[Job] Reproduce every one of the rows below word for word, keeping them in the order given.

+ + +

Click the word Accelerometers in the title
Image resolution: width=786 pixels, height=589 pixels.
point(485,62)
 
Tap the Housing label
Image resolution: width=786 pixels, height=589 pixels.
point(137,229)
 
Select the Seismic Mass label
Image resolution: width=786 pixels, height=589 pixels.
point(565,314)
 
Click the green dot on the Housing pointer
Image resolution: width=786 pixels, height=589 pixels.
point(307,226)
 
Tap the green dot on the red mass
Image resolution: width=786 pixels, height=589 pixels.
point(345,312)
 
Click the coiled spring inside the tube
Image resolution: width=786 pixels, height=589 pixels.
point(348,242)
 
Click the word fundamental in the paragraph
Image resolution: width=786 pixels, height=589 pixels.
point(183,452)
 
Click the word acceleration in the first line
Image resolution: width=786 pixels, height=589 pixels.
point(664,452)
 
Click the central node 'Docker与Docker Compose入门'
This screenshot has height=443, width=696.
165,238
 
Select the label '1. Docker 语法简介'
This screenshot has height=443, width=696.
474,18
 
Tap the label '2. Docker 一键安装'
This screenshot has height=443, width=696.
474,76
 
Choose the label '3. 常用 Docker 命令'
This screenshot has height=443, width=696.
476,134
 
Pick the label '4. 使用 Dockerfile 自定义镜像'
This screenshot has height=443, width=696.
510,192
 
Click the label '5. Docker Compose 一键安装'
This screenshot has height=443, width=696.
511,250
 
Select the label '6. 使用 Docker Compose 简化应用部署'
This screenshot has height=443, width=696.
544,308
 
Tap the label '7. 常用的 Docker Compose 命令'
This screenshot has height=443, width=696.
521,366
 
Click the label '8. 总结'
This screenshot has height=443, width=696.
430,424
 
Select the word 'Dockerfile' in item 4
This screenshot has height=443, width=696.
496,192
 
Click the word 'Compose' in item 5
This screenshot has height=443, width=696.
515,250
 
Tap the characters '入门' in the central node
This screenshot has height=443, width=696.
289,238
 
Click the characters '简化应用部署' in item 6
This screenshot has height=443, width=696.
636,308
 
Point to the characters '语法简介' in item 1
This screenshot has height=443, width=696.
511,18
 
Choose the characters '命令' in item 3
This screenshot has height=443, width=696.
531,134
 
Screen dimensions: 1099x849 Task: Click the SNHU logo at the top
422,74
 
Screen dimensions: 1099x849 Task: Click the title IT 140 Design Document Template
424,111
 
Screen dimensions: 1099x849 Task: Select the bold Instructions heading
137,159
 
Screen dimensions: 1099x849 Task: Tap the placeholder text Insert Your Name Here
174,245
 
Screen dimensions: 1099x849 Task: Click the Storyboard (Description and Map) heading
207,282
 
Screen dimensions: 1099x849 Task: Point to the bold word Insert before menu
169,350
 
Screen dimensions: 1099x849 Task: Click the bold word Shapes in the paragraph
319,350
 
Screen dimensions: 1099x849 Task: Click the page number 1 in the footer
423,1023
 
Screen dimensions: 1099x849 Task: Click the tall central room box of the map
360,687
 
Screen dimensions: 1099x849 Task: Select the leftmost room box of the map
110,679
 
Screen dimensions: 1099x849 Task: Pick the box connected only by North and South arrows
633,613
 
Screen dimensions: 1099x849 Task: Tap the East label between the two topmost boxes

+ + +

[Final answer]
Click the word Accelerometers in the title
Image resolution: width=786 pixels, height=589 pixels.
point(485,62)
 
Tap the Housing label
Image resolution: width=786 pixels, height=589 pixels.
point(137,229)
 
Select the Seismic Mass label
Image resolution: width=786 pixels, height=589 pixels.
point(565,314)
 
Click the green dot on the Housing pointer
Image resolution: width=786 pixels, height=589 pixels.
point(307,226)
 
Tap the green dot on the red mass
Image resolution: width=786 pixels, height=589 pixels.
point(345,312)
 
Click the coiled spring inside the tube
Image resolution: width=786 pixels, height=589 pixels.
point(348,242)
 
Click the word fundamental in the paragraph
Image resolution: width=786 pixels, height=589 pixels.
point(183,452)
 
Click the word acceleration in the first line
Image resolution: width=786 pixels, height=589 pixels.
point(664,452)
 
Click the central node 'Docker与Docker Compose入门'
This screenshot has height=443, width=696.
165,238
 
Select the label '1. Docker 语法简介'
This screenshot has height=443, width=696.
474,18
 
Tap the label '2. Docker 一键安装'
This screenshot has height=443, width=696.
474,76
 
Choose the label '3. 常用 Docker 命令'
This screenshot has height=443, width=696.
476,134
 
Pick the label '4. 使用 Dockerfile 自定义镜像'
This screenshot has height=443, width=696.
510,192
 
Click the label '5. Docker Compose 一键安装'
This screenshot has height=443, width=696.
511,250
 
Select the label '6. 使用 Docker Compose 简化应用部署'
This screenshot has height=443, width=696.
544,308
 
Tap the label '7. 常用的 Docker Compose 命令'
This screenshot has height=443, width=696.
521,366
 
Click the label '8. 总结'
This screenshot has height=443, width=696.
430,424
 
Select the word 'Dockerfile' in item 4
This screenshot has height=443, width=696.
496,192
 
Click the word 'Compose' in item 5
This screenshot has height=443, width=696.
515,250
 
Tap the characters '入门' in the central node
This screenshot has height=443, width=696.
289,238
 
Click the characters '简化应用部署' in item 6
This screenshot has height=443, width=696.
636,308
 
Point to the characters '语法简介' in item 1
This screenshot has height=443, width=696.
511,18
 
Choose the characters '命令' in item 3
This screenshot has height=443, width=696.
531,134
 
Screen dimensions: 1099x849 Task: Click the SNHU logo at the top
422,74
 
Screen dimensions: 1099x849 Task: Click the title IT 140 Design Document Template
424,111
 
Screen dimensions: 1099x849 Task: Select the bold Instructions heading
137,159
 
Screen dimensions: 1099x849 Task: Tap the placeholder text Insert Your Name Here
174,245
 
Screen dimensions: 1099x849 Task: Click the Storyboard (Description and Map) heading
207,282
 
Screen dimensions: 1099x849 Task: Point to the bold word Insert before menu
169,350
 
Screen dimensions: 1099x849 Task: Click the bold word Shapes in the paragraph
319,350
 
Screen dimensions: 1099x849 Task: Click the page number 1 in the footer
423,1023
 
Screen dimensions: 1099x849 Task: Click the tall central room box of the map
360,687
 
Screen dimensions: 1099x849 Task: Select the leftmost room box of the map
110,679
 
Screen dimensions: 1099x849 Task: Pick the box connected only by North and South arrows
633,613
 
Screen dimensions: 1099x849 Task: Tap the East label between the two topmost boxes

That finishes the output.